The Pandemic Stress Test: 25 Strategies Through COVID-19
0.706 Spearman rho: strongest forward correlation across all five events
On March 16, 2020, the S&P 500 fell 12% in a single session. VIX hit 82.69. The crash was faster and more violent than 2008, but the recovery was also faster: the S&P reclaimed its February high by August.
This creates a specific challenge for validation frameworks. The crisis was sharp but brief, followed by one of the strongest bull runs in history. A strategy that performs terribly for three weeks but recovers in three months will look fine in annual return metrics. The validation pipeline doesn't measure calendar returns. It measures regime behavior.
We ran 25 strategies through the pipeline. Trained on 2016-2019, evaluated against the pandemic period.

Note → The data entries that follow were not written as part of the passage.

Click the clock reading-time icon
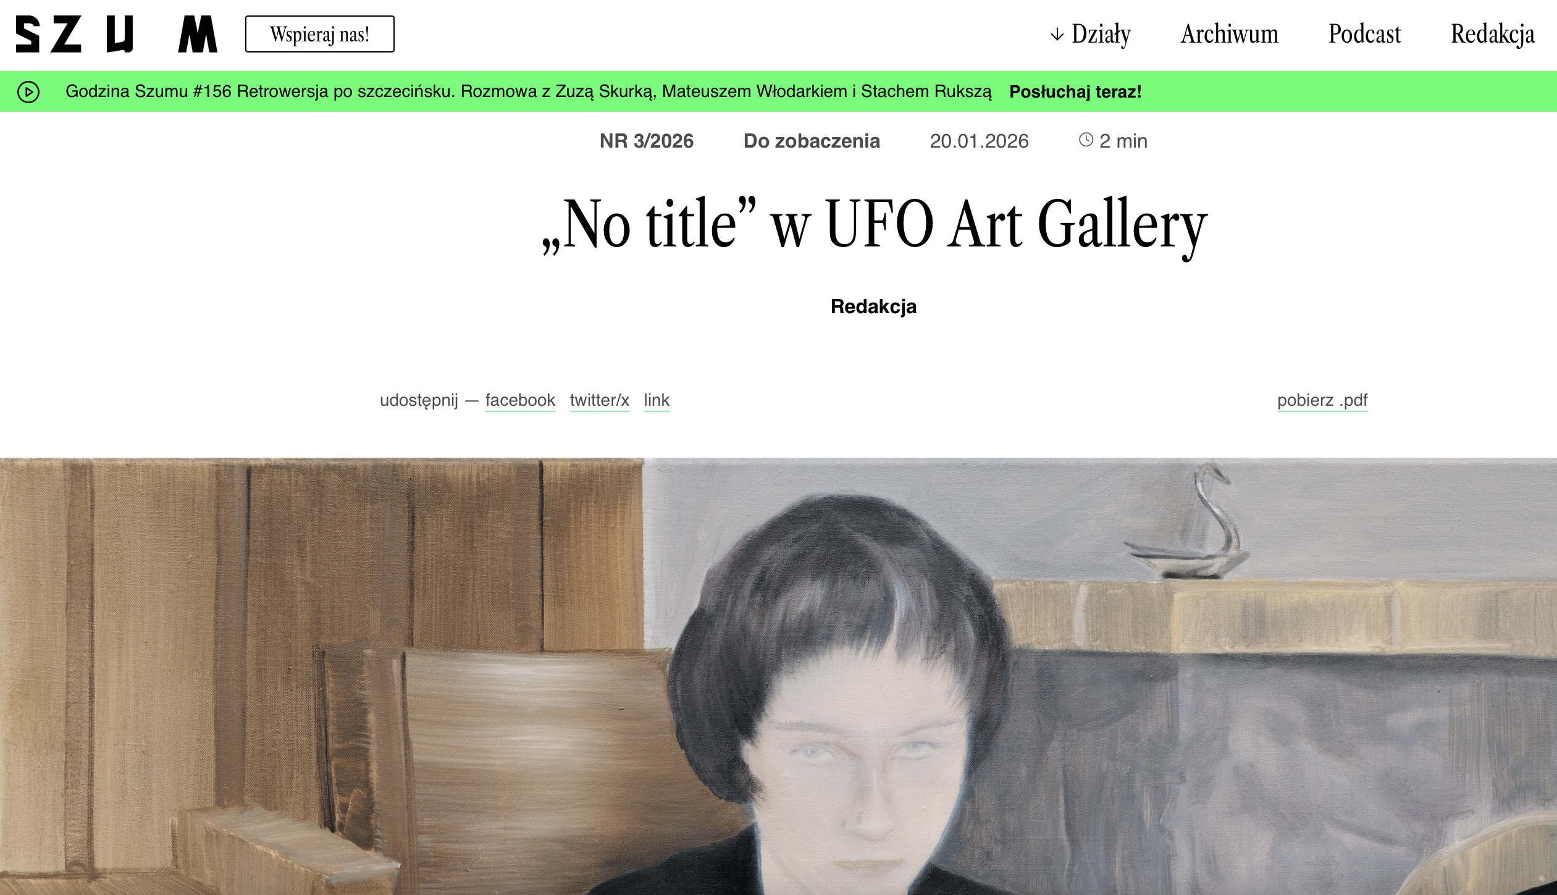This screenshot has width=1557, height=895. pyautogui.click(x=1086, y=140)
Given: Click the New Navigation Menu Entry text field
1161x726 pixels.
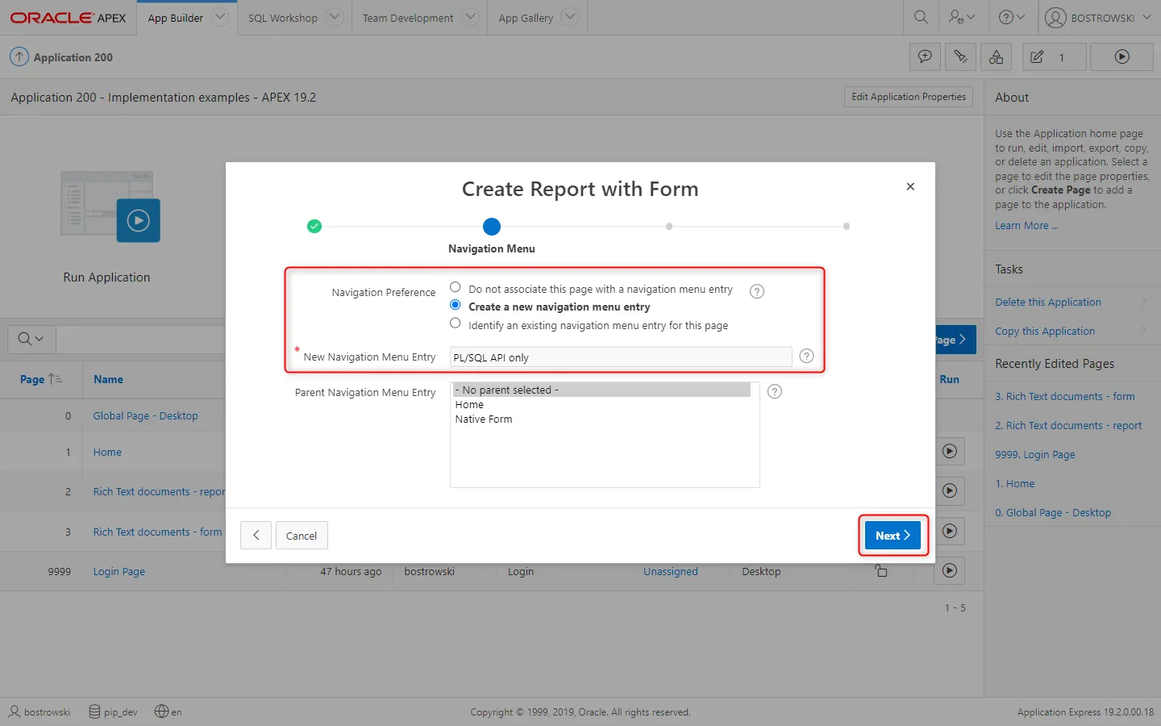Looking at the screenshot, I should (620, 357).
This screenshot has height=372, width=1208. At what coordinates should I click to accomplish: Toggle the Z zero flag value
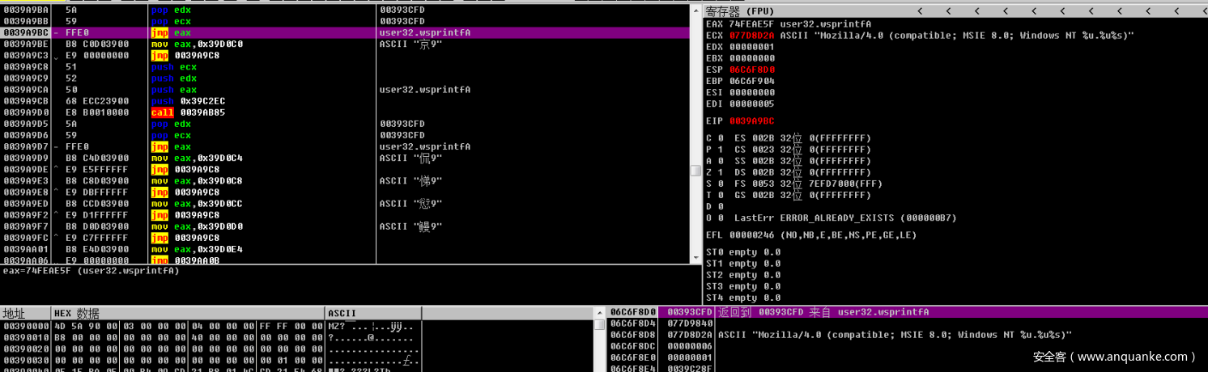click(x=721, y=172)

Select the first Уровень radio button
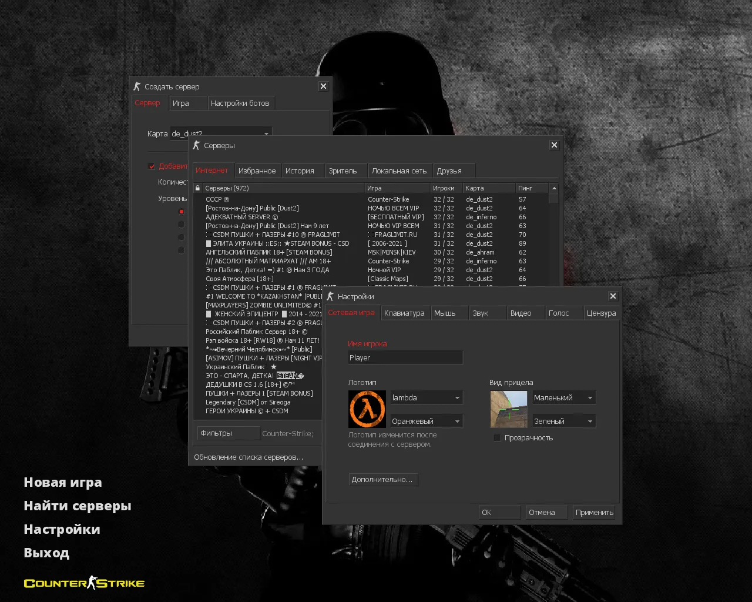coord(182,211)
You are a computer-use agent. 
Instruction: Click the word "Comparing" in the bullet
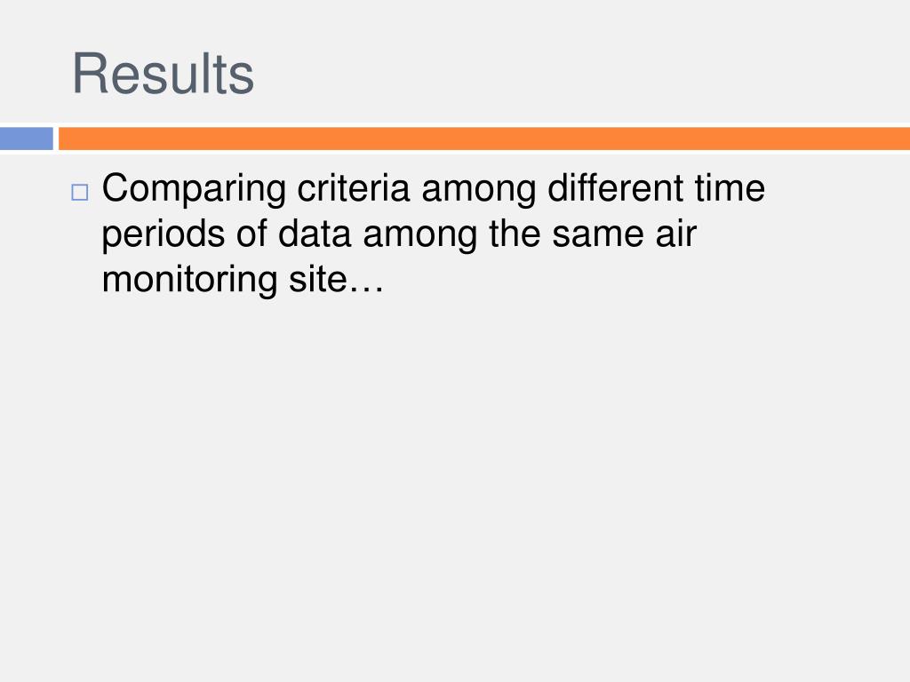(x=194, y=190)
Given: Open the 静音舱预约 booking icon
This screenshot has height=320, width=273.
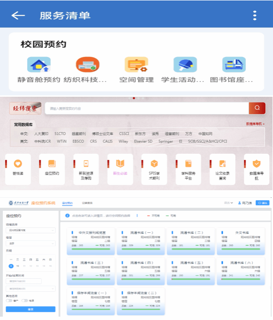Looking at the screenshot, I should pyautogui.click(x=39, y=65).
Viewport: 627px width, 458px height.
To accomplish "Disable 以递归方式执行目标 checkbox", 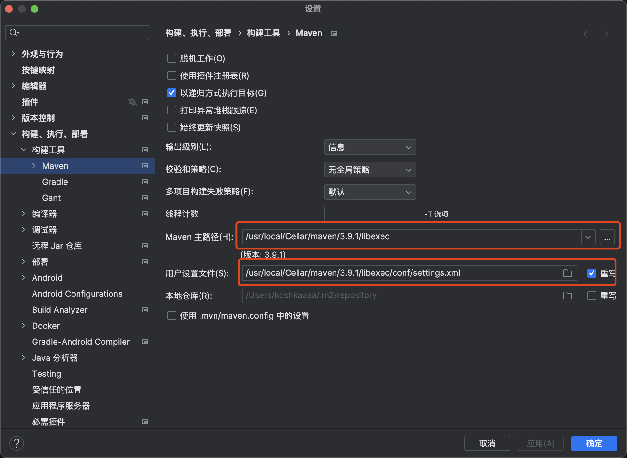I will click(x=172, y=93).
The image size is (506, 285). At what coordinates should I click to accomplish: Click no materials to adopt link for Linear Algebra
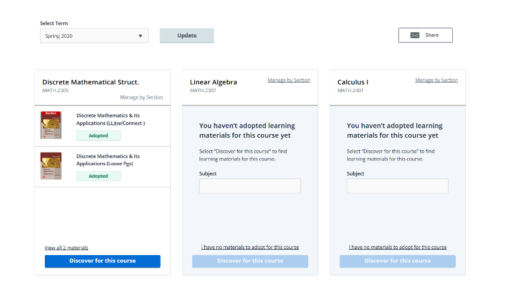(250, 247)
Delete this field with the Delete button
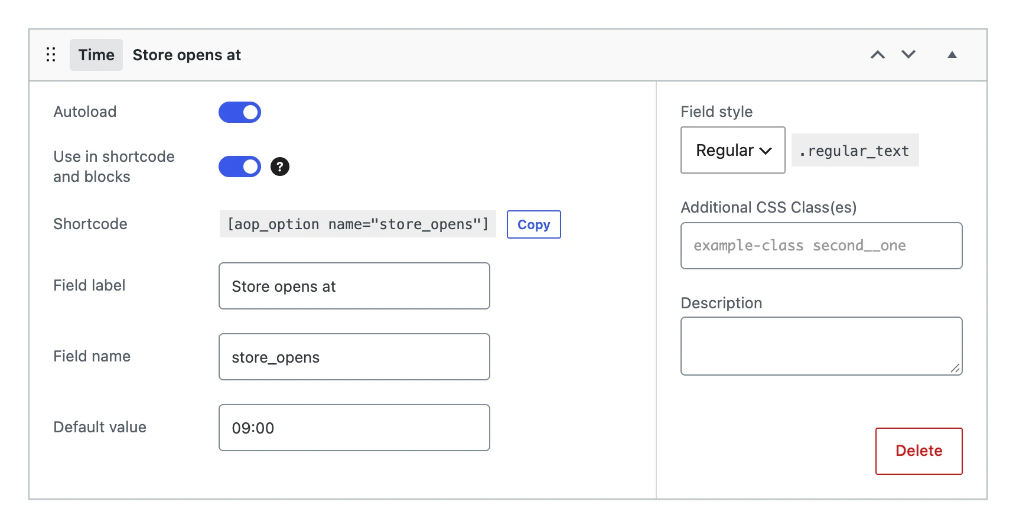The width and height of the screenshot is (1016, 528). [919, 451]
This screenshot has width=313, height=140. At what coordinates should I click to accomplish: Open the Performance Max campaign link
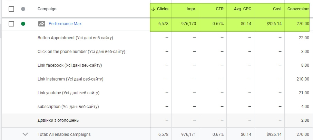pos(65,24)
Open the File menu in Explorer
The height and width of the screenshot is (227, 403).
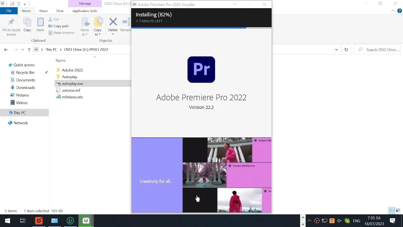coord(9,10)
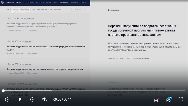Enter fullscreen mode
The image size is (188, 106).
180,99
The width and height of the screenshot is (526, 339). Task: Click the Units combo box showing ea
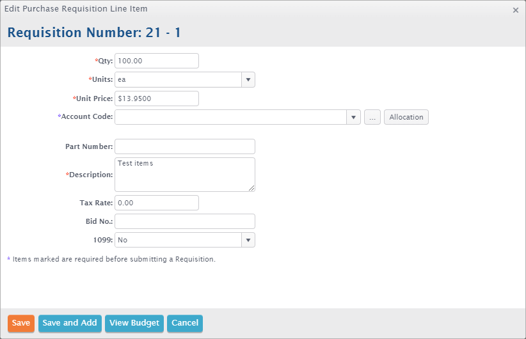coord(179,80)
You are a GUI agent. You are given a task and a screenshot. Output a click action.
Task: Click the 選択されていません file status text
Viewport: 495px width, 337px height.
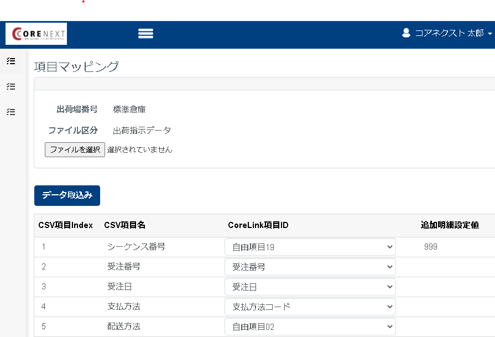139,149
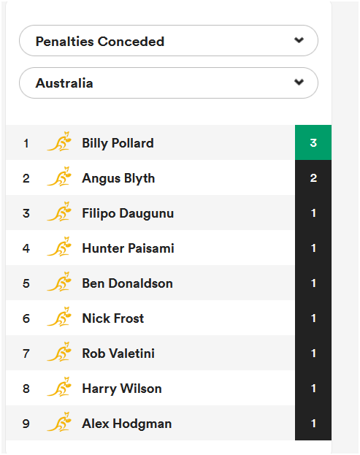Click the Wallabies logo beside Hunter Paisami
The height and width of the screenshot is (455, 360).
click(59, 247)
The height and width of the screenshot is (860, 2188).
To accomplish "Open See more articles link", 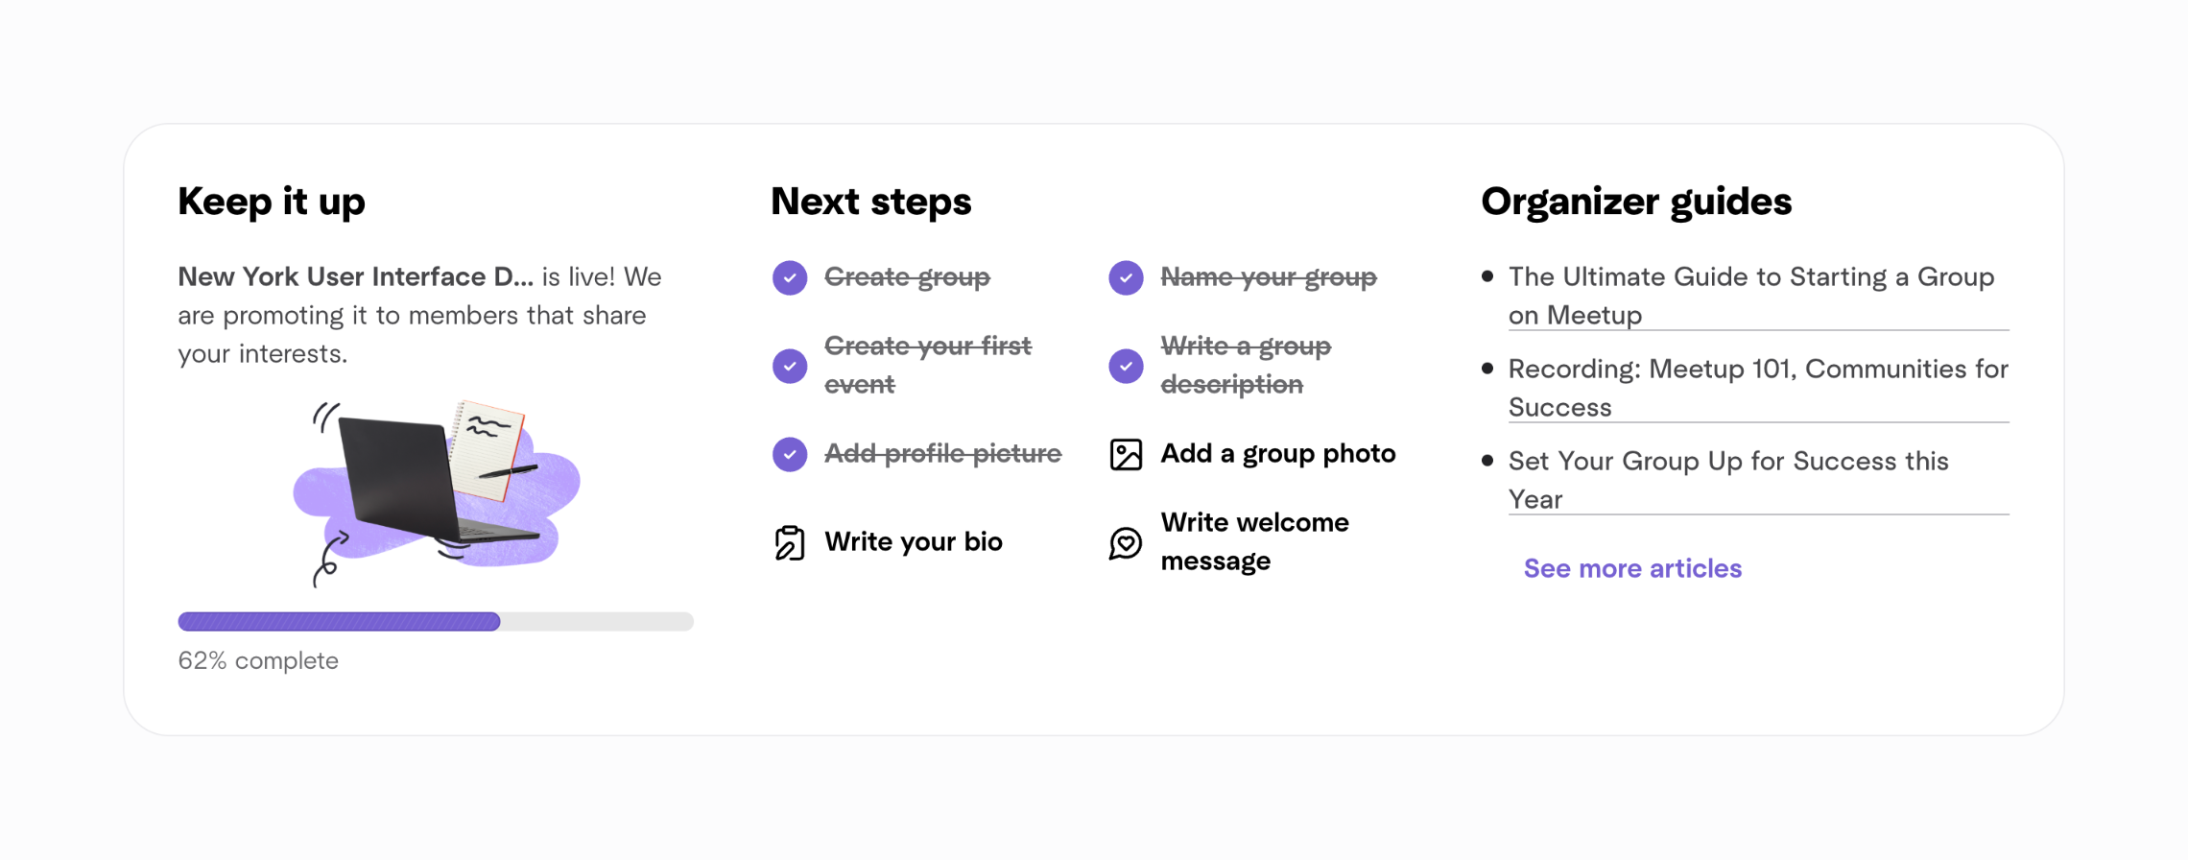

This is the largest strategy set applied to any single event in the suite.
The Crisis
The Results
Mean-variance constrained was the top genuine scorer at 49.5 (weak pass). Risk parity followed at 44.6. TSMOM scored 39.8. Even genuine strategies struggled. When markets crash 34% in 23 trading days, the honest score is rarely high.
The bad strategies scattered across the lower half. Phacked factor (35.2) had a PBO of 0.79. Vol-inflated Sharpe (20.3) hit 0.85. Regime overfit (30.0) reached 0.83. These are strategies specifically constructed to exploit data mining, and PBO confirmed it.
Crisis Sharpe tells the real story of what happened during the crash itself. TSMOM recorded -1.41. Yield curve rotation hit -1.17. Regime timing reached -1.61. These are honest measurements of what happens to trend-following and macro rotation when markets fall off a cliff. The framework quantifies the pain rather than hiding it.
Discrimination
Good strategies averaged 67.0. Bad strategies averaged 27.7. A 39.3-point separation across 25 strategies. Narrower than the GFC gap (45.7), which makes sense: the brief crisis duration gave bad strategies less time to reveal their flaws.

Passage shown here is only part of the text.